Why do skaters who aren't jammers sometimes line up behind the Jammer line?
It is a minor penalty for any skater other than the jammers to line up behind the Jammer line. In order to intentionally draw a fourth minor (and subsequent trip to the penalty box) at the most strategically advantageous time, skaters will sometimes line up behind the Jammer line. This is sometimes called "poodling" (or "pug" or "cougar").
Why are all those skaters taking a knee before the first whistle?

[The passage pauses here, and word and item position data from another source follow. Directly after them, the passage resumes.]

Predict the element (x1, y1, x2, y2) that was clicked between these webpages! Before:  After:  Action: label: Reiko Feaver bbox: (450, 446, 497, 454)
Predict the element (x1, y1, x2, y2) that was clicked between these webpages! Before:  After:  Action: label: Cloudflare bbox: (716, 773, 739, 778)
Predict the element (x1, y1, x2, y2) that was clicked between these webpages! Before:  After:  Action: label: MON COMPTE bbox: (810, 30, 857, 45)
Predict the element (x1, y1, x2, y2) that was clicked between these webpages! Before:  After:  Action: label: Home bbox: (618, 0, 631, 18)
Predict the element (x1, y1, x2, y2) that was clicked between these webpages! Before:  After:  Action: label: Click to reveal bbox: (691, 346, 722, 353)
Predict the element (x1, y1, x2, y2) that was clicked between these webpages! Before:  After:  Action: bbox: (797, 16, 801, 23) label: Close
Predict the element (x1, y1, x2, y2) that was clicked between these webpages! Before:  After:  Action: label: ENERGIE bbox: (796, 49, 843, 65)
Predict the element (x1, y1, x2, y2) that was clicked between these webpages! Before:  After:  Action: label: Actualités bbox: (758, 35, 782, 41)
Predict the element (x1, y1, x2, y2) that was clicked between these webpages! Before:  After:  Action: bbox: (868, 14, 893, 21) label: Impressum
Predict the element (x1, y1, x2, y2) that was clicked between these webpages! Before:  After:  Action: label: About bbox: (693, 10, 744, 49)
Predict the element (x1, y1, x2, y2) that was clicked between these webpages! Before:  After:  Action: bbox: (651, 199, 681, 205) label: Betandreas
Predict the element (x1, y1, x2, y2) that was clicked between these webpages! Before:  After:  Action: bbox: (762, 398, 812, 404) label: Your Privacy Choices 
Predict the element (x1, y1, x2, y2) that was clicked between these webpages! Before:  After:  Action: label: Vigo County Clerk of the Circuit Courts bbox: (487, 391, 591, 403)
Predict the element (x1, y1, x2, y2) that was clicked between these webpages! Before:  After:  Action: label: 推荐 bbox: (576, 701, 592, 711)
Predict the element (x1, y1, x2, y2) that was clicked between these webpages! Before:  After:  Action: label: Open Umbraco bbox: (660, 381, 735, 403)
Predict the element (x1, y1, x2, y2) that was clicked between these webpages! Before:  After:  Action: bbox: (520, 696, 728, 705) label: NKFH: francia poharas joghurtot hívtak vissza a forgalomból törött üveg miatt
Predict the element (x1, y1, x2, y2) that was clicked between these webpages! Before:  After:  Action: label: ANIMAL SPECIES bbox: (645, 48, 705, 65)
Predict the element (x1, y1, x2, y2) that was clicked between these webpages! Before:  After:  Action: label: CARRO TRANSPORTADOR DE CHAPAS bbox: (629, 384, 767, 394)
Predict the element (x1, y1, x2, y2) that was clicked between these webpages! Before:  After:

If an entire team is on their knees, the result is a no pack situation. Because there is no pack, the second whistle (releasing the Jammer) will happen right away. Speeding up the Jammer whistle maximizes the amount of time the Jammer(s) can score points. Teams will often take a knee if the other team's Jammer is in the box, when the other team is playing short with Blockers in the box, or when they are losing and need as much time as possible to score points in order even the score.
Why is that team trapping an opposing skater and going SO SLOW while the opposing Jammer is in the box?
When the opposing Jammer is in the box, a team might trap a member of the jammerless team behind them in order to define where the pack is. If the pack is moving slowly (or not moving at all), it is easier for their unopposed Jammer to catch up to the pack on the track, allowing her to make more passes and score more points.
Why is that skater standing up in the penalty box?
While serving a penalty, a skater is required to stand for the last 10 seconds (but must remain seated until then).
That skater just stepped outside the track, why didn't she get a penalty?
If an action has no impact on game play (say, she stepped outside the track far away from any other skater and then just stepped back in), no penalty is called. As long as the skater does not exit the track in order to avoid a hit, and as long as she does not better her position in relation to another skater when re-entering the track, it is legal.
What are all those hand signals that the referees are doing?
Because of the noise and organized chaos going on, a series of hand signals have been developed to aid in communication.
What are those people with whiteboards scurrying around doing?
In addition to the skating referees wearing stripes, there are also a host of non-skating officials (NSOs) that keep track of scoring, penalties, and time spent in the penalty box.
She was the first skater through the pack, why isn't she the Lead Jammer?
If a skater doesn't pass all pack skaters legally and in-bounds, she is not eligible for Lead Jammer status. It is possible, however, for her to regain her eligibility for Lead Jammer status by re-entering the pack and re-passing those skaters legally and in-bounds.